И на этот раз подозрение незамедлительно дало ростки и, мигом превратившись в ощущение массовой уверенности (хотя, конечно, налет командира можно было объяснить не только наушничеством), с неоспоримой определенностью пало на Алексея. Он отбывал тогда последние дни «губы»; само собой, ежедневно ходил с нами в смену и на шахте был все время при нас; поэтому все считали, что у него была полная возможность прослышать что-то («своими фискальскими ушами») о Гонзовой затее.
С несчастным очкариком-студентом творились теперь ужасные вещи: старшой (один из нас) снова стал отводить ему самые тяжелые участки работы; то и дело у него исчезал инструмент, и ему приходилось отстегивать за него из своей зарплаты; он без конца выслушивал намеки и оскорбления и выносил множество мелких гадостей; на деревянной стене, к которой была приставлена его койка, кто-то большими черными буквами (дегтем) намалевал: ОСТОРОЖНО, КРЫСА!
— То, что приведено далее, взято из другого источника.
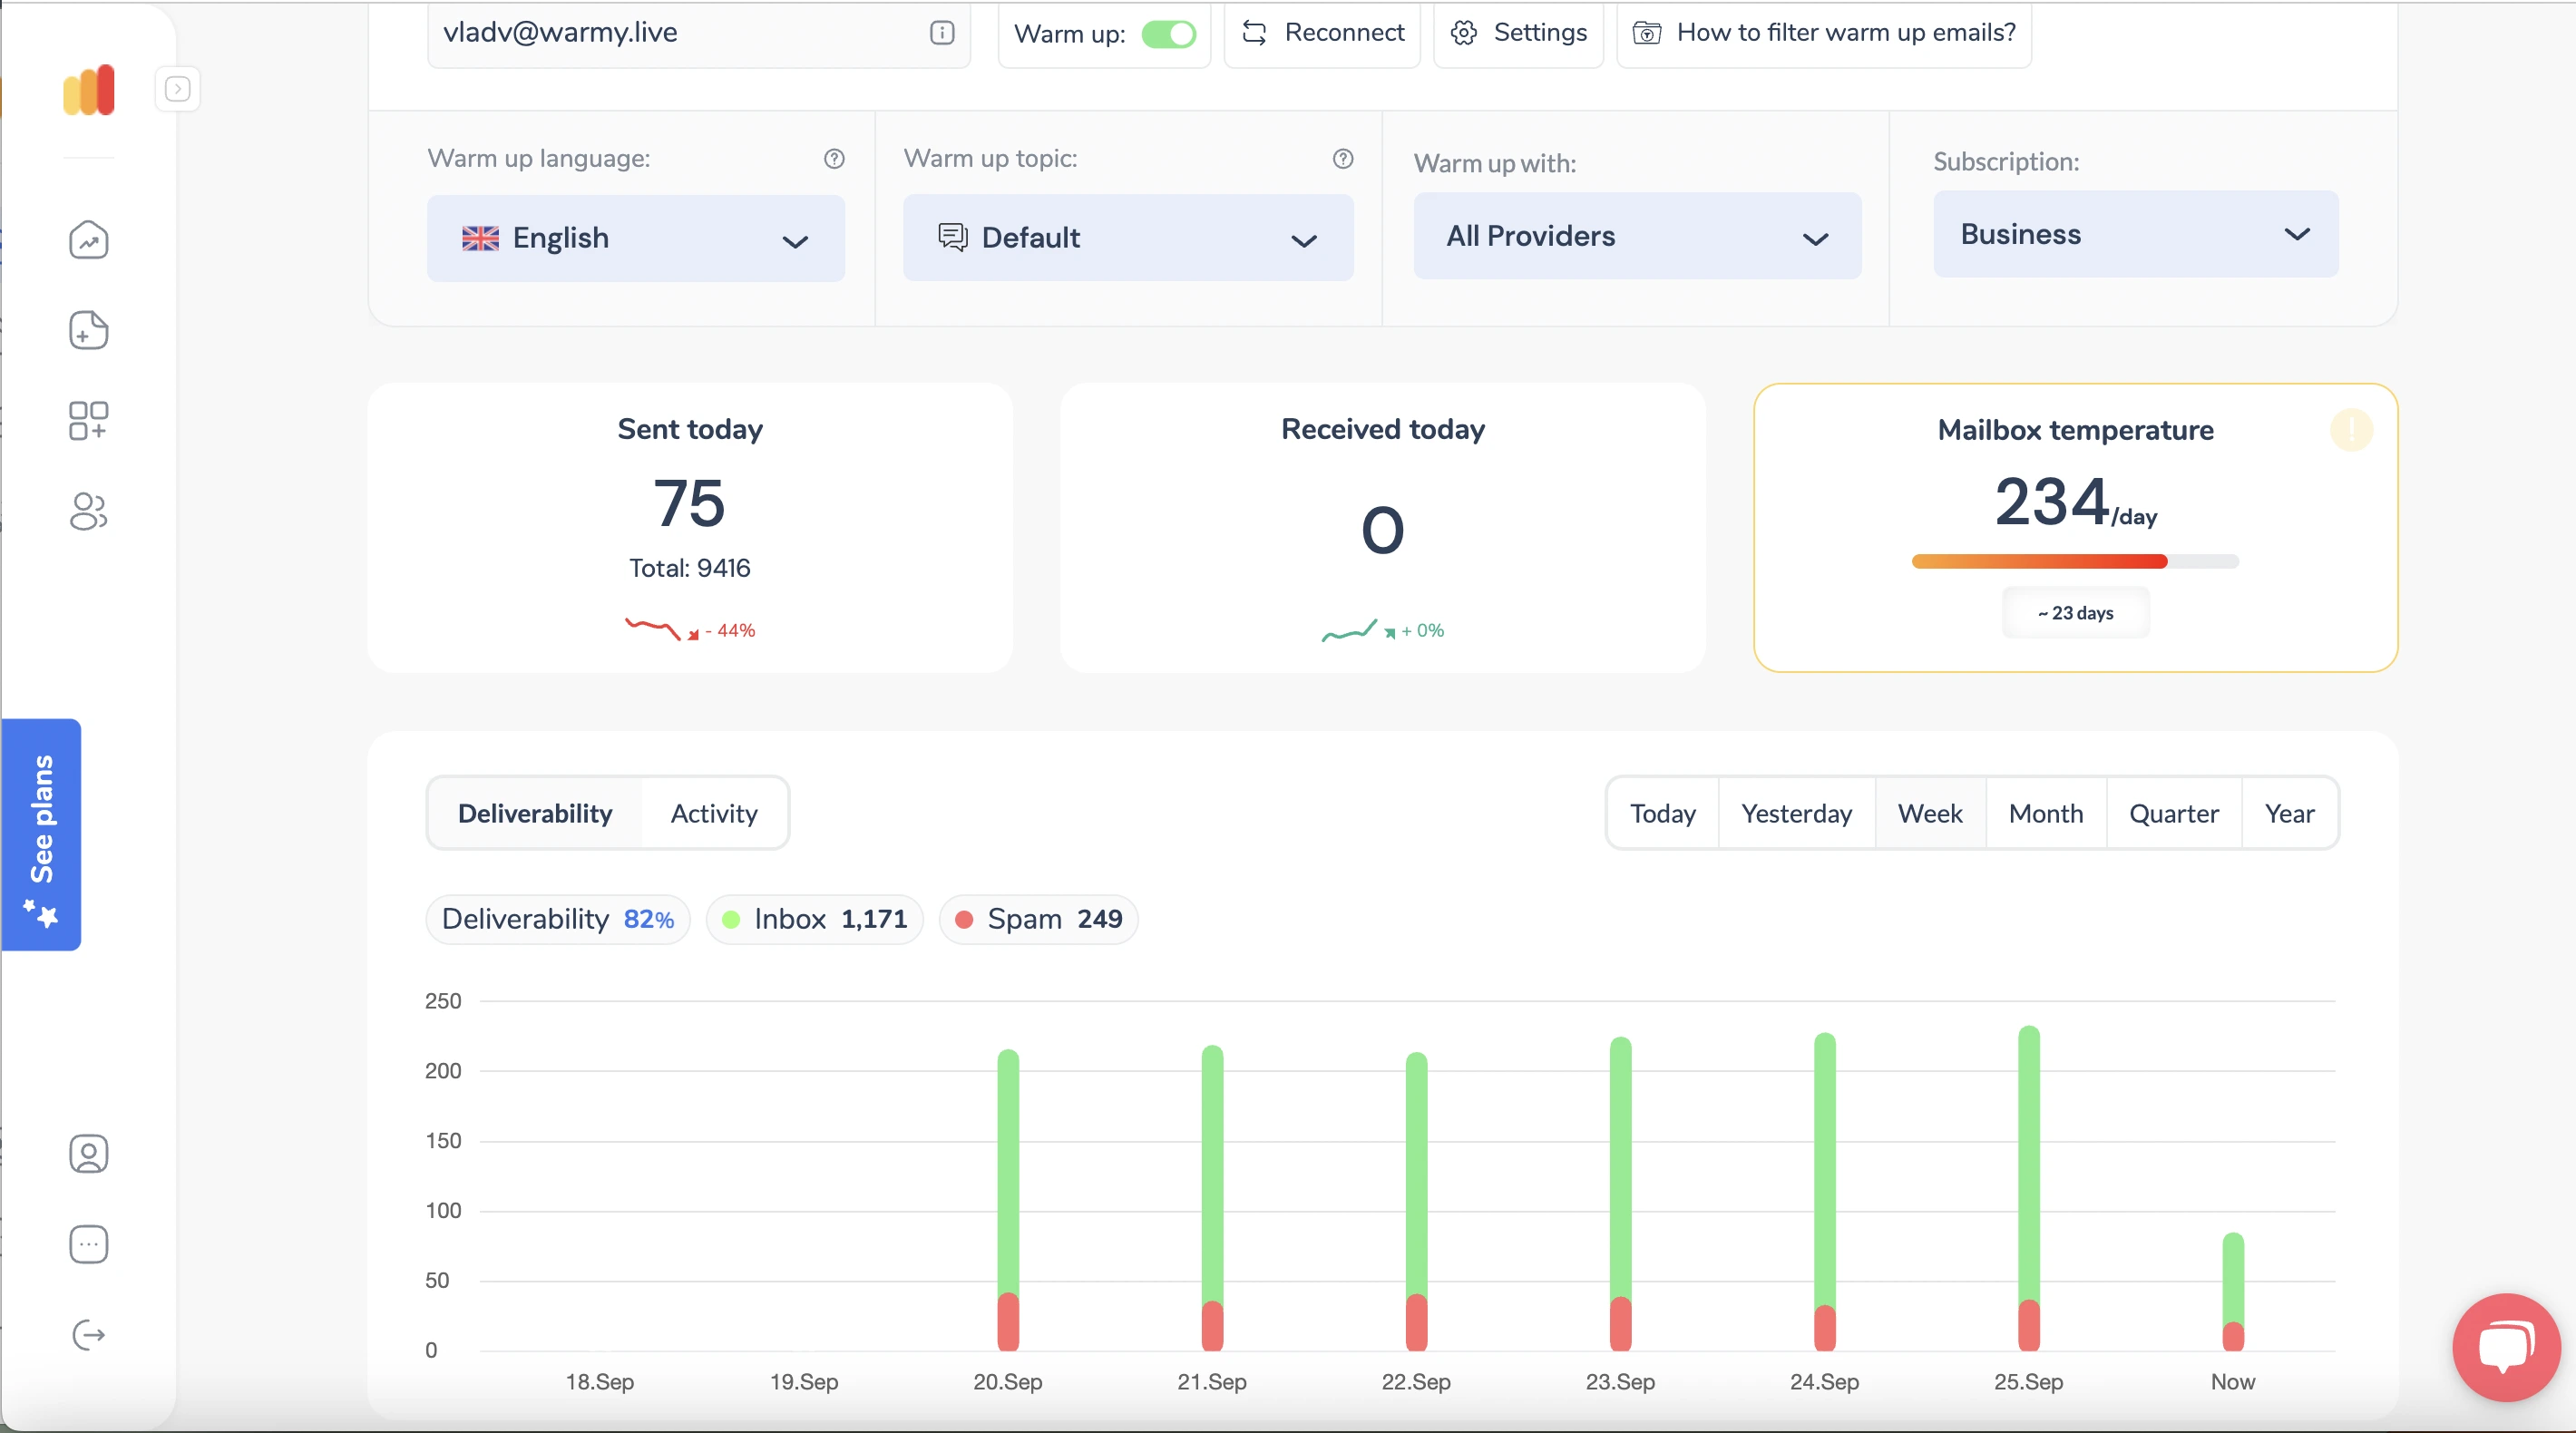The image size is (2576, 1433).
Task: Click the add mailbox document icon
Action: (89, 330)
Как-то вечером, вскоре после того как Гонзу с остальными тремя виновниками увели под конвоем, я заглянул в комнату нашего отделения; она была пуста, и только Алексей, склонившись над своей койкой, заправлял ее. Я спросил, почему он это делает. Он ответил, ребята по нескольку раз на дню расшвыривают его постель. Я сказал, все убеждены, что это он заложил Гонзу. Он возражал, едва не плача; говорил, что ни о чем не знал и вообще никогда бы никого не закладывал. «Почему ты утверждаешь, что никогда бы не закладывал? — спросил я. — Тебя считают союзником командира. Из этого логически вытекает, что ты и заложить можешь». — «Нет, я не союзник командира! Командир саботажник!» — крикнул он, и голос у него сорвался. А потом он изложил мне свою точку зрения, к которой пришел, сидя на «губе» и имея там возможность подолгу размышлять в уединении: части «черных» солдат партия создала для людей, которым до поры до времени не может доверить оружие, но которых хочет перевоспитать. Классовый враг, однако, не дремлет и во что бы то ни стало намерен помешать процессу перевоспитания; он стремится к тому, чтобы в «черных» солдатах постоянно разжигалась яростная ненависть к коммунизму и они были бы резервом контрреволюции. И что мальчик-командир своим обращением с солдатами пробуждает в них ярость — это тоже, дескать, одно из звеньев вражеского заговора. Трудно даже себе представить, сказал он, куда только не пролезли враги партии. Командир — наверняка вражеский агент. И еще добавил, что, осознавая свой долг, написал о деятельности командира подробный отчет. Я удивился: «Что? Что ты написал? И куда ты это послал?» Он ответил, что жалобу на командира направил в партийную инстанцию.
Вышли мы из барака вместе. Он спросил, не боюсь ли я показываться в его обществе народу. Я сказал ему, что он болван, коли задает такой вопрос, и болван вдвойне, коли думает, что его письмо дойдет до адресата. Он ответил, что он коммунист и при всех обстоятельствах должен поступать так, чтобы не было потом мучительно стыдно. И снова он напомнил мне, что я тоже коммунист (пусть и исключенный из партии) и что должен был бы вести себя иначе, чем веду себя: «Мы как коммунисты ответственны за все, что здесь происходит». Мне стало смешно; я сказал ему, что ответственность немыслима без свободы. Он же ответил, что чувствует себя достаточно свободным для того, чтобы поступать как коммунист; он должен доказать, и он докажет, что он коммунист. Когда Алексей произносил это, у него дрожал подбородок; еще сегодня, спустя годы, вспоминаю эту минуту и осознаю гораздо яснее, чем тогда, что Алексею было немногим больше двадцати, что это был всего лишь мальчик, юноша и его судьба болталась на нем, как костюм богатыря на коротышке.